Ein irischer Landarzt - Patrick Taylor

  • Ein irischer Landarzt, Patrick Taylor, Orig.titel „The Apprenticeship of Doctor Laverty“ bei Insomniac Press, Toronto, „An Irish Country Doctor“ bei Forge, New York, Übersetz. Sabine Schulte, Rowohlt, 2008


    Zum Autor: (lt. Klappentext)
    Patrick Taylor, Doktor der Medizin, wurde 1941 in Bangor Country Down in Nordirland geboren und wuchs dort auf. „Der irische Landarzt“ basiert auf seinen Kolumnen, die er aus seinen Anfangszeiten als Arzt im ländlichen Irland schrieb und sammelte.
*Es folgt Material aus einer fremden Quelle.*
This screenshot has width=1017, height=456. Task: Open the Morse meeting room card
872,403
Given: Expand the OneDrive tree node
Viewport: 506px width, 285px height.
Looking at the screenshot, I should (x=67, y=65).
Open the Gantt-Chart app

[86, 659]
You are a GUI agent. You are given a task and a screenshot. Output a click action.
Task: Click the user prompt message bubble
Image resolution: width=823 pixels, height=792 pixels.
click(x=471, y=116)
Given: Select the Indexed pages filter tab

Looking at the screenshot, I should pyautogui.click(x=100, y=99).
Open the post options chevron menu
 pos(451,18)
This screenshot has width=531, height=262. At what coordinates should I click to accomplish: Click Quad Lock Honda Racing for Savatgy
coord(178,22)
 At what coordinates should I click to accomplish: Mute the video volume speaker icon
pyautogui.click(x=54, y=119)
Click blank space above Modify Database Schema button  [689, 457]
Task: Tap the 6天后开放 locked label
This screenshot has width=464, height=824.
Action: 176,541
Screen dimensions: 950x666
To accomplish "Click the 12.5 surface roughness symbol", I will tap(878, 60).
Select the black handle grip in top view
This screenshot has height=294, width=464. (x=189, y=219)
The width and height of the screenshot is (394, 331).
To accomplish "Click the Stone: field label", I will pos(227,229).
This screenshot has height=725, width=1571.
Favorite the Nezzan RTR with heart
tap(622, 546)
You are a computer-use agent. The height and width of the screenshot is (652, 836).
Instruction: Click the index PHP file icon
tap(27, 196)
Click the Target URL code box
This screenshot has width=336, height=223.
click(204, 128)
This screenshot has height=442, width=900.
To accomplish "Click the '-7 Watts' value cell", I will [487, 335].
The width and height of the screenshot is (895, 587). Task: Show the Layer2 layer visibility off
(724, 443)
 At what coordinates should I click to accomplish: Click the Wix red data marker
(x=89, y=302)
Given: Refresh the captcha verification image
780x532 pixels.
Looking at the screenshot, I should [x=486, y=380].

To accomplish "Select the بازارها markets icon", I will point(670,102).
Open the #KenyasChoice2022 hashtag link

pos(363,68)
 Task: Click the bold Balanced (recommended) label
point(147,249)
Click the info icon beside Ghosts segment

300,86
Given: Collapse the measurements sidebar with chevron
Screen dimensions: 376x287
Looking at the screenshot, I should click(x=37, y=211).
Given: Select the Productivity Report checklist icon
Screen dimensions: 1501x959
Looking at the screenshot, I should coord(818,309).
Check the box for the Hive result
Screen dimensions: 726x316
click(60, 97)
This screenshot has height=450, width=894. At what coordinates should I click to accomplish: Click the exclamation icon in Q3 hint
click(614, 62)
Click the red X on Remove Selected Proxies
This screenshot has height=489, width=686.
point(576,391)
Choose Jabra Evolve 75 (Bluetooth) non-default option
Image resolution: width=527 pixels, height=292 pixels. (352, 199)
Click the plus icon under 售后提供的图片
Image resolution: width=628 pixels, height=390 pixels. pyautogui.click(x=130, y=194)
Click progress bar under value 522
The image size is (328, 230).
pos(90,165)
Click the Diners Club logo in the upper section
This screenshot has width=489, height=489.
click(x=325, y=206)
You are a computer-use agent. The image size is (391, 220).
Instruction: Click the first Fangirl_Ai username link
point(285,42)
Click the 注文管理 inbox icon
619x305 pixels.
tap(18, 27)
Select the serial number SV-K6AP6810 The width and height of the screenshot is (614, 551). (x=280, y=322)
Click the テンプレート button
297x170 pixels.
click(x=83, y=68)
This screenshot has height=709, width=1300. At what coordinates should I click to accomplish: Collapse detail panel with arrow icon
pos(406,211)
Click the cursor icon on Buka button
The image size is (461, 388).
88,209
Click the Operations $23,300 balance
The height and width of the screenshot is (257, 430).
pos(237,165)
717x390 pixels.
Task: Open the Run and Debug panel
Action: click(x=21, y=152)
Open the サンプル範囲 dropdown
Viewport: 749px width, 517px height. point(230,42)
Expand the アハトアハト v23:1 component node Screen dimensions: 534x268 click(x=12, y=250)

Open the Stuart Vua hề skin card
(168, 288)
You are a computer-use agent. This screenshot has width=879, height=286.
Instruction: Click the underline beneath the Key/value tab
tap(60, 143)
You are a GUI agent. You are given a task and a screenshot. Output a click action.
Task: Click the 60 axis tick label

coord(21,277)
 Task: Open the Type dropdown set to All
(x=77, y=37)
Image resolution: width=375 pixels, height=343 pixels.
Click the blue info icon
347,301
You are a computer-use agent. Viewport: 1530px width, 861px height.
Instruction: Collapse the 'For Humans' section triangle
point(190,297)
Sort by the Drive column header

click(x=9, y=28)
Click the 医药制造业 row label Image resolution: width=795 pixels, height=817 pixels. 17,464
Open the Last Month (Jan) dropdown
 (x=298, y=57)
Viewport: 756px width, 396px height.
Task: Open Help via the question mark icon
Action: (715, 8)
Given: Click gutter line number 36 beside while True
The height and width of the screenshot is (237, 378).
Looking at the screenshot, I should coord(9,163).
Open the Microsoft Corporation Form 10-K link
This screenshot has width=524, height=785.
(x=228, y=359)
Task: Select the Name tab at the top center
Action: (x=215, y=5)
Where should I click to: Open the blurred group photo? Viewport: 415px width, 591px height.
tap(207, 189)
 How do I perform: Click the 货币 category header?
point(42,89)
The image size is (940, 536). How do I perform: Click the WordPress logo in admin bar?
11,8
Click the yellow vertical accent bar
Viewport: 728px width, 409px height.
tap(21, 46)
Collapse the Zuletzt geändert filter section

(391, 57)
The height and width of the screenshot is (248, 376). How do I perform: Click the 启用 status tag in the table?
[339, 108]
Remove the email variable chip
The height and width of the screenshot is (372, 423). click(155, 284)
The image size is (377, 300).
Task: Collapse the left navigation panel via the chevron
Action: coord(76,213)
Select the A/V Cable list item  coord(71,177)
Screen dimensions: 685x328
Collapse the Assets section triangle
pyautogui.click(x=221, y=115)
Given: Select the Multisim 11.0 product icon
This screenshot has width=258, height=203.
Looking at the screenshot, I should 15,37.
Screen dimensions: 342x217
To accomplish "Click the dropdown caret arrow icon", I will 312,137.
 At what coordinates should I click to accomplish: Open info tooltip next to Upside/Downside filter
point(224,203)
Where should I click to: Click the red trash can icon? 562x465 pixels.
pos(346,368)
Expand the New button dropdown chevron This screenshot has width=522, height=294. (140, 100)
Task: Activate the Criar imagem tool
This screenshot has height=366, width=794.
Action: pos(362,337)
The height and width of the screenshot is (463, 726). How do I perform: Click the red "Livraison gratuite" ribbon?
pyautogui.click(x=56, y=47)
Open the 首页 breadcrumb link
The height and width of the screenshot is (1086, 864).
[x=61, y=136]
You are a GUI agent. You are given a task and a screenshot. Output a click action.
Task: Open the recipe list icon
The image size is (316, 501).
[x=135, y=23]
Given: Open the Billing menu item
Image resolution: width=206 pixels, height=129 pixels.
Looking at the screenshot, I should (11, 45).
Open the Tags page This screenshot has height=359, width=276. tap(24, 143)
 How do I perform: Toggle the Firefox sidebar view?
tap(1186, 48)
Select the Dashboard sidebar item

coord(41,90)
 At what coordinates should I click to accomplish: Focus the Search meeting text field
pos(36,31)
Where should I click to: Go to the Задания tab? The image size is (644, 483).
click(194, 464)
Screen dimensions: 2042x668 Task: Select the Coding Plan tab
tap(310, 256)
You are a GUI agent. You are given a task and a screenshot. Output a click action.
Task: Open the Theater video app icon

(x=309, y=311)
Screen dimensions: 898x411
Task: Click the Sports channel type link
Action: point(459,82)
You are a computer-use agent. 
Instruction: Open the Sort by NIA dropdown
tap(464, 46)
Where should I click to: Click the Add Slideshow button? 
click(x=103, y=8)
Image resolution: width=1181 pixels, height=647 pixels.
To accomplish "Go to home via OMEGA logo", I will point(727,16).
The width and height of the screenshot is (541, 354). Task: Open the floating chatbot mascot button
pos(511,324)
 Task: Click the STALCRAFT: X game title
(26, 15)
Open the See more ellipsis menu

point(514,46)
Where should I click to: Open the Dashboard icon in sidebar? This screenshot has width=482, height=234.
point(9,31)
Um dem Nordirlandkonflikt zu entfliehen, emigrierte er mit seiner Familie Anfang der 70er Jahre nach Kanada, wo er seither in der medizinischen Forschung tätig ist. Patrick Taylor lebt heute auf Bown Island, Vancouver, British Columbia.


    Meine Meinung:
    Ich gebe zu, dass mir der Roman „Ein irischer Landarzt“ von Patrick Taylor aufgrund meiner beständigen Suche, etwas ähnliches wie James Herriots Lebenserinnerungen zu finden, in die Hände gefallen ist. Ähnlichkeiten zu James Herriots Reihe vom Doktor und dem lieben Vieh besteht lediglich darin, dass Patrick Taylor das ländliche Leben allerdings nicht in Yorkshire sondern in Ulster, Irland, beschreibt und schrullige, exzentrische Originale in seinen Geschichten in den Mittelpunkt stellt.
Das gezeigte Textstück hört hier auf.